Explore the material:
1. In the excerpt on evidence for life on Mars, what did the Mars Pathfinder temperature readings show?
2. Write the next part of the excerpt on evidence for life on Mars, picking up after Miller's quoted remarks to SPACE.com.

Extract provided:
=== Begin Enclosure ===

Originally posted by worksoftplayhard
oh and another thing why would they almighty God make a universe trillions of lightyears wide, or even make solar systems, with one intelligent species? it sounds stupid to have so much space and no one else exploring it. saying humans are the only form on life in the universe is like saying salmon is the only kind of fish in the ocean.
Originally posted by cmdrkeenkid
Pictures on and two are the same image, just different colorizations....
Also, the test results from ALH-84001 all proved inconclusive, with the majority of today's scientists believing it not to be evidence of past life.
But Dr. Gilbert Levin of Spherix, Inc., and his son, Dr. Ron Levin of MIT's Lincoln Laboratory, believe differently. They say that liquid water in limited amounts and for limited times can exist on the surface of present-day Mars. They have based their theory on data collected from the Viking landers and on the 1998 Mars Pathfinder mission.
This father-son team has suggested a diurnal water cycle on Mars: water vapor in the air freezes out by night, then during the day the ice melts. As the day progresses, the heat of the Sun causes this liquid water to evaporate back into the air.
It has already been established from Viking photographs that a thin frost does form overnight on certain areas of the martian surface. Unlike many scientists, the Levins believe that this frosty layer does not instantly revert back into water vapor when the Sun rises. They suggest that, in the early hours of the martian morning, the atmosphere more than one meter above the martian surface remains too cold to hold water vapor. So the moisture stays on the ground.
Data from the Mars Pathfinder support this theory, as the Pathfinder temperature readings noted that temperatures one meter above the surface were often dozens of degrees colder than the temperatures closer to the ground.
Another find in the two decades-plus Viking treasure-trove of data was outlined by Joe Miller, associate professor in the Department of Cell and Neurobiology at the Keck School of Medicine of the University of Southern California in Los Angeles.
Miller has recently reviewed the Viking LR data in great detail.
"To my surprise, in their LR experiment, they seemed to have clear periodic oscillations in the release of gas from a Martian soil sample injected with a nutrient solution. The oscillations in gas release had a period of what appeared to be one Martian day. Being a circadian biologist, I became very excited," Miller told SPACE.com.

=== End Enclosure ===

Pixel-coordinate grounding data:

=== Begin Enclosure ===

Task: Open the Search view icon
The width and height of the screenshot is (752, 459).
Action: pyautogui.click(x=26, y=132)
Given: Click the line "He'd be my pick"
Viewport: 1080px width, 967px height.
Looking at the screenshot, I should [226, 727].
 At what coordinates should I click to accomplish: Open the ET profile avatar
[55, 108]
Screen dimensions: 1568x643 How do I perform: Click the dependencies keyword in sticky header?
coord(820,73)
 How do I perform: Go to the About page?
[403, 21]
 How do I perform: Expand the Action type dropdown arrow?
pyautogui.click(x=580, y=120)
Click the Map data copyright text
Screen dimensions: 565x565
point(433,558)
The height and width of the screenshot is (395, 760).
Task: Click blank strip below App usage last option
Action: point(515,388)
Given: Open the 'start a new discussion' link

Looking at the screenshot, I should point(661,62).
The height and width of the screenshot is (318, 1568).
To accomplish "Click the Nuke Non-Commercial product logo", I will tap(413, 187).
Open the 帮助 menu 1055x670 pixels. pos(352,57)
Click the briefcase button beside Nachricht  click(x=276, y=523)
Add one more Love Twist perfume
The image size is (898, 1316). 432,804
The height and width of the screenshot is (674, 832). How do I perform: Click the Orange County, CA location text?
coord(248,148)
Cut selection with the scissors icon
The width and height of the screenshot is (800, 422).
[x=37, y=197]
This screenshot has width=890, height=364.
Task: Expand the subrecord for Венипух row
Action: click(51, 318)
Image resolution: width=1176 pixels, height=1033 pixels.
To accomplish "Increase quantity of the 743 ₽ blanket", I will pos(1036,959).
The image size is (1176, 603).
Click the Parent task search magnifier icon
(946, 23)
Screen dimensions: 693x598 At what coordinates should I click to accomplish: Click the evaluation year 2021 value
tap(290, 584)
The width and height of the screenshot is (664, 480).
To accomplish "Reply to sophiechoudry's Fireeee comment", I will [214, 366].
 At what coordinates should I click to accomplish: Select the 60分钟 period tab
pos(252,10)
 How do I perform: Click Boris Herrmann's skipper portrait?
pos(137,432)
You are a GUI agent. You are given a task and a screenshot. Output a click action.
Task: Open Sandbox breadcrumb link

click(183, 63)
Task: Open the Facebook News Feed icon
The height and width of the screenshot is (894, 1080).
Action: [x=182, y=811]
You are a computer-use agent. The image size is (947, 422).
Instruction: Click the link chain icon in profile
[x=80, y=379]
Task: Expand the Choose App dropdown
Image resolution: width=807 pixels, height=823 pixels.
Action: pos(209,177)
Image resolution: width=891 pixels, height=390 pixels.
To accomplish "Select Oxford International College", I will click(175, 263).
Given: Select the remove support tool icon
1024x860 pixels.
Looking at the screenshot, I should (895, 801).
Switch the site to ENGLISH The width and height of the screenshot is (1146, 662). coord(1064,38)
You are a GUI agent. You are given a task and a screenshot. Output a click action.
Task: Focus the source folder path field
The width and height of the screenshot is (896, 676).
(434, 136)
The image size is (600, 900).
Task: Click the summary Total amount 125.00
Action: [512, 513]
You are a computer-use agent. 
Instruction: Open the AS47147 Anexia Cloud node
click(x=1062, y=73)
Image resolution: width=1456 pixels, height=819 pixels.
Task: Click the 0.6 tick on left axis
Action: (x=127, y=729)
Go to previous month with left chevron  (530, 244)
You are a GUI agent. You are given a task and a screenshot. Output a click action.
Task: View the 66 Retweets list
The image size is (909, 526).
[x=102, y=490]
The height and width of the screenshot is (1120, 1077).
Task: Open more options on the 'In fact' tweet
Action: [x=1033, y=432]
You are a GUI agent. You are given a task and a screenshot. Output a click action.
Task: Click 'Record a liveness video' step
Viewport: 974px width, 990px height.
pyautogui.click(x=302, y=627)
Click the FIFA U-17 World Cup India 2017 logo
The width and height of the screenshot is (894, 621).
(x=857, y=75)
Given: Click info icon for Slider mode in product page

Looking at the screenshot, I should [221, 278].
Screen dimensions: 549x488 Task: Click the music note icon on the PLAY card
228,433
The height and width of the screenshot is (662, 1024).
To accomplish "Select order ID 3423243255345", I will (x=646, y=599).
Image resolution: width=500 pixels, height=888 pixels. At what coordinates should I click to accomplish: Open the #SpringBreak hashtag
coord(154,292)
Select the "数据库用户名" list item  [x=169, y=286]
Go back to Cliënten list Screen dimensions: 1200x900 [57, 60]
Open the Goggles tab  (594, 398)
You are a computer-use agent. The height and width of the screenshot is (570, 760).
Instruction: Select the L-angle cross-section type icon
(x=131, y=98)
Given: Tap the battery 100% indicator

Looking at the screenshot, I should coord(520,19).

=== End Enclosure ===

Answers below:
1. Temperatures one meter above the surface were often dozens of degrees colder than temperatures closer to the ground.

2.
On Earth, Miller said, circadian rhythms -- oscillations with a period of nearly 24 hours -- are present in every species examined down to blue-green algae. Was it possible, he asked, that the LR experiment was recording the circadian rhythm of a Martian soil-dwelling microbe?
NASA worked with Miller, providing him the 1976 LR data sets, as well as converting the information to an electronic format. That allowed the circadian biologist to study the data using modern computer-based analytical tools."I found that the gas release was indeed rhythmic, with a period of precisely 24.66 hours, a Martian day," Miller said. This finding, along with other painstaking assessments about LR operations, the scientist feels that a Martian circadian rhythm in the experiment may constitute a biosignature - a sign of life.
Maybe Mars even has life today. The evidence sent back from Mars by two Viking Landers in 1976 and 1977 was not clearcut (6). In fact, NASA's first press release about the Viking tests announced that the results were positive. The "Labelled Release" (LR) experiments had given positive results. But after lengthy discussions in which Carl Sagan participated, NASA reversed its position, mainly because another experiment detected no organics in the soil. Yet Gilbert V. Levin, the principal designer of the LR experiment, still believes the tests pointed to life on Mars (7). When the same two experiments were run on soil from Antarctica, the same conflicting results were obtained (LR - positive; organics - negative.) Soil from Antarctica definitely contains life. The test for organics was negative because it is far less sensitive than the LR experiment. The same problem could have caused the organics test on Mars to give a false negative.